- [Written instruction] State how many lines in the records below contain the string "height", treating uppercase and lowercase as distinct. Reply with the number alone.
··· Records to use ···
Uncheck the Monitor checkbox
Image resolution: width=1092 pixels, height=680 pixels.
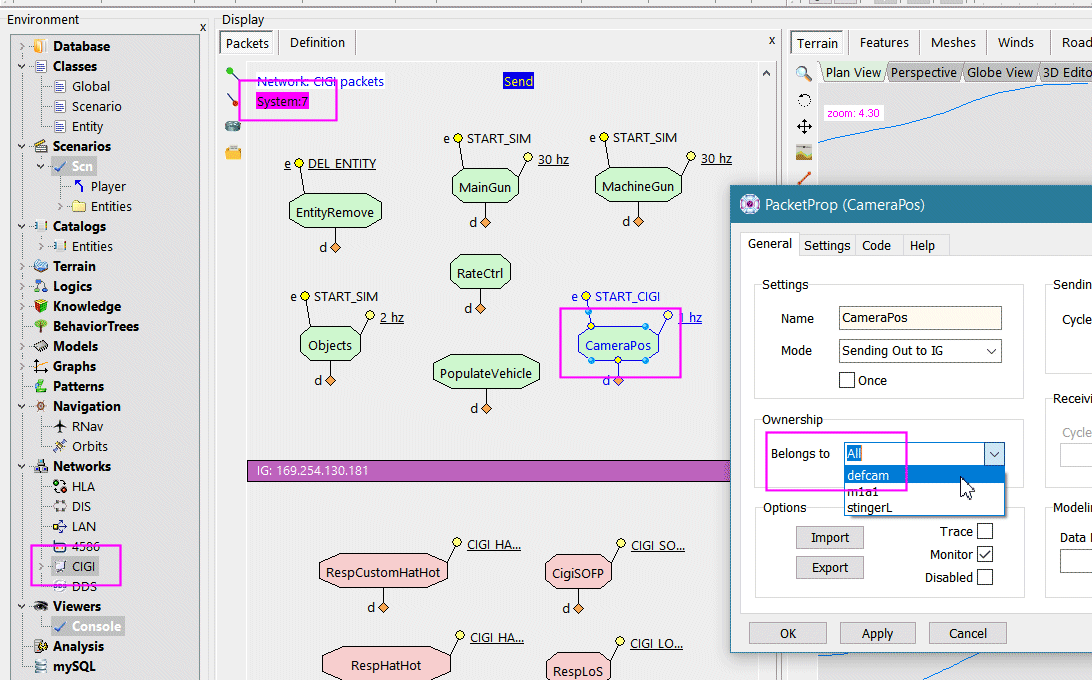coord(985,554)
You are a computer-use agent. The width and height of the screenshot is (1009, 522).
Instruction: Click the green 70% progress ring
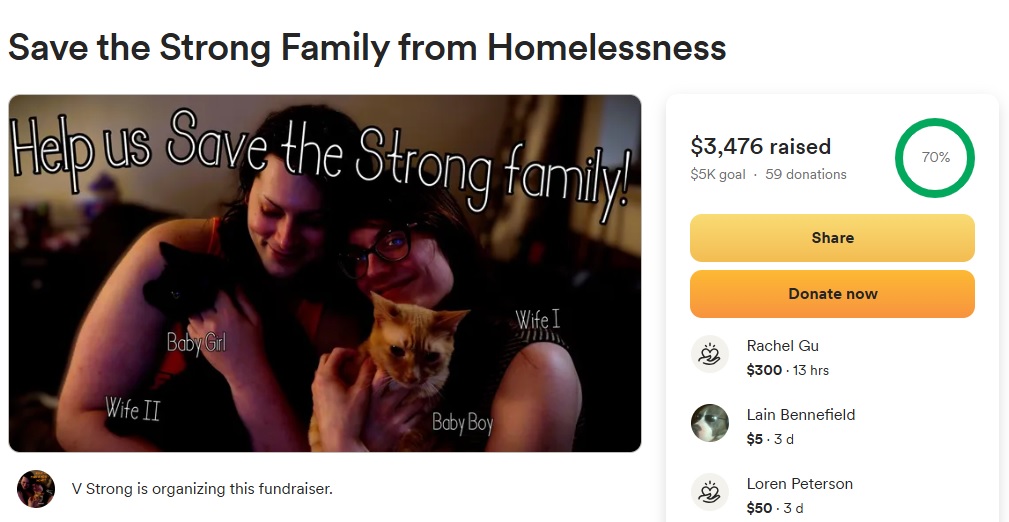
···
- [Task output] 2